── Provided passage ──
You know, there's a fellow named Adam Gopnik who wrote a book called Paris to the Moon. There's a section where he's talking about crossing the Pont Neuf, I think, at sunset on a winter's evening. And he talks about how the beauty of it just absolutely stops him and stops his heart. I remember when I read that it made me cry. I copied it down in my diary because it was the perfect description of that feeling and of that time of day. And Paris is so beautiful that, even after 10 years, I stop sometimes and I am just overwhelmed.

You have a hilarious story in your new book about tourists arguing outside your window.

You see that a lot in Paris, because it's exhausting to travel around with somebody and it's so fraught. Hugh and I just got back from Brazil. He has this really irritating habit of walking and reading at the same time, but if I say anything about it, then he's going to get mad - and then I have no idea where we are, so if he storms off, I'm just left. That's what our travel arguments are about. But in my neighbourhood in Paris, the streets are so maze-like, people are hungry and they're tired and you often hear, "Oh, for Pete's sake. Why don't you just ask somebody?" Or someone claimed that they could speak French. But it turns out that when they said they could speak French, they meant that they took Spanish for a year in high school.

You live on the Left Bank.

Yeah, in the sixth. This just seemed like the best apartment. All I do is go to the movies - and if I fell down my stairs, I'd be at the movies. I'd say that within a three-block radius of my apartment there are five theatres.

Are there other places, besides the movies, where you hang out in Paris?


You don't go to cafés?

Oh, God, no. You know where I go? I go to food courts. As much as I hate them, they feel comforting to me. There's this food court in this hideous mall underneath the Louvre, and when someone comes to town and says, "Let's go out for lunch," I say, "I've got the perfect place."

Visitors must love that: They come to Paris and you take them to a food court.

You know, when you live in Paris people always say, "Oh, tell us some secret place." And all the things I love about France are not people's ideas of France.

There's one place that I like to take people that I think is charming and surprising: the puppet show at the Luxembourg Gardens. Even if you don't speak French. The puppet theatre has been there forever and the sets are beautiful and it's Guignol - a very violent, Chinese-looking puppet who just throws himself into The Three Little Pigs or whatever story you've got going. Guignol just comes and takes over. It really is charming and the children are incredibly excited and they chant Guignol's name. You buy your ticket and you wait for your number to be called and when you go in, you tip the person who shows you to your seat. Then there's 10 minutes of puppet show and then intermission and they sell ice cream.
───
# [Required work]
In the interview about life in Paris, why does the speaker keep quiet about Hugh's habit of walking and reading at the same time? Answer in one to three sentences.
── Data records ──
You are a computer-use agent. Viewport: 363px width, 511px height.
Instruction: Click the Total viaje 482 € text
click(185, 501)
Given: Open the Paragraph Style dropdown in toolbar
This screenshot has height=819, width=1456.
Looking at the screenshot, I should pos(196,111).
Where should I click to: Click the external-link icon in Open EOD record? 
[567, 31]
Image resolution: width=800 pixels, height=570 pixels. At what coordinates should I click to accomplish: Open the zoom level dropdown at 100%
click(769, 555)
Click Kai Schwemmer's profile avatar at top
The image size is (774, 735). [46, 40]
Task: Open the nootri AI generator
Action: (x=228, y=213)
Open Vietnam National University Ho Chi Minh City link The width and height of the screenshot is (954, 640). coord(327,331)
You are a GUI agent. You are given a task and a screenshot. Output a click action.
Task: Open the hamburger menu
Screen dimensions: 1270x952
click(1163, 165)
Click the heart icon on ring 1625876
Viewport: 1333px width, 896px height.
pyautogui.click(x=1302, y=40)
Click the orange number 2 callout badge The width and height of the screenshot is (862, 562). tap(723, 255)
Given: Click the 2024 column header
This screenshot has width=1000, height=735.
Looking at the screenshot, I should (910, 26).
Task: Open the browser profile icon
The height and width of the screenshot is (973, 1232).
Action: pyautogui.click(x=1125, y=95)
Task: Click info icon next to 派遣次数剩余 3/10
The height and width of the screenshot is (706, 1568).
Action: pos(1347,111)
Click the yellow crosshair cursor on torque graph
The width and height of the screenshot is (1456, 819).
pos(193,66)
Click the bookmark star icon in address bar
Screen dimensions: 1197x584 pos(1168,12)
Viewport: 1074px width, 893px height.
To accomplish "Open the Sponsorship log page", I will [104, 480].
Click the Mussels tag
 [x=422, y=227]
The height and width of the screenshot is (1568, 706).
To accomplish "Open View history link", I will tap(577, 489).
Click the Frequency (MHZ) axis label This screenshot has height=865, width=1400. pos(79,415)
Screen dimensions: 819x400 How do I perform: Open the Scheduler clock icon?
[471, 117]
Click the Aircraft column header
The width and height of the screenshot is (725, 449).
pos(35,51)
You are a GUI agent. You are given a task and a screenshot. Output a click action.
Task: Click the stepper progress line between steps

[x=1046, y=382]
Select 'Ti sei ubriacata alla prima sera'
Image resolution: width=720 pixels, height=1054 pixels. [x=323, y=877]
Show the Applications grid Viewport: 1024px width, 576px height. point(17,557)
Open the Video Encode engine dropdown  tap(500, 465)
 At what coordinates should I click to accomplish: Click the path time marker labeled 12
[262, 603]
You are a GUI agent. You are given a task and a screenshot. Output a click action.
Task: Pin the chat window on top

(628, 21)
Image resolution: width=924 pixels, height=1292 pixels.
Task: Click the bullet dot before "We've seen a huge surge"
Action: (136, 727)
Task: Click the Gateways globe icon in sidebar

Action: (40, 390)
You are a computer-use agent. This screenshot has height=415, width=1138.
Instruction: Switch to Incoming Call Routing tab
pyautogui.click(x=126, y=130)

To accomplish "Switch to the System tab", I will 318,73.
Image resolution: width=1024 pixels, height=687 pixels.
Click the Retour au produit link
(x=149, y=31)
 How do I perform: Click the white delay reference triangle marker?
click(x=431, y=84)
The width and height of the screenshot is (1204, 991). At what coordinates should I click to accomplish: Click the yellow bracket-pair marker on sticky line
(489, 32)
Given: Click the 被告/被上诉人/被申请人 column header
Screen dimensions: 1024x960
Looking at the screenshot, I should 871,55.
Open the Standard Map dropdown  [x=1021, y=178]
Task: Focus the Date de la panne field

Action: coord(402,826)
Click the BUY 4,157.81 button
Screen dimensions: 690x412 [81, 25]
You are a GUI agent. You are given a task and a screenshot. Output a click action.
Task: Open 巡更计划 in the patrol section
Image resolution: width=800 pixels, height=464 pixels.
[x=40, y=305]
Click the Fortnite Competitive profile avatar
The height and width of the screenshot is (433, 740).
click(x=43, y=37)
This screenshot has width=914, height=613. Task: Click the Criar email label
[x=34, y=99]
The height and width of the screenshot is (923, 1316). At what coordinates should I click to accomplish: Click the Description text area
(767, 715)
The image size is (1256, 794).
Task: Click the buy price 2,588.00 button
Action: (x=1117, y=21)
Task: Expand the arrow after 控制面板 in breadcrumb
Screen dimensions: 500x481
───
# [Exercise answer]
Saying anything about it would make Hugh mad, and he might storm off. Because the speaker has no idea where they are, that would leave the speaker stranded.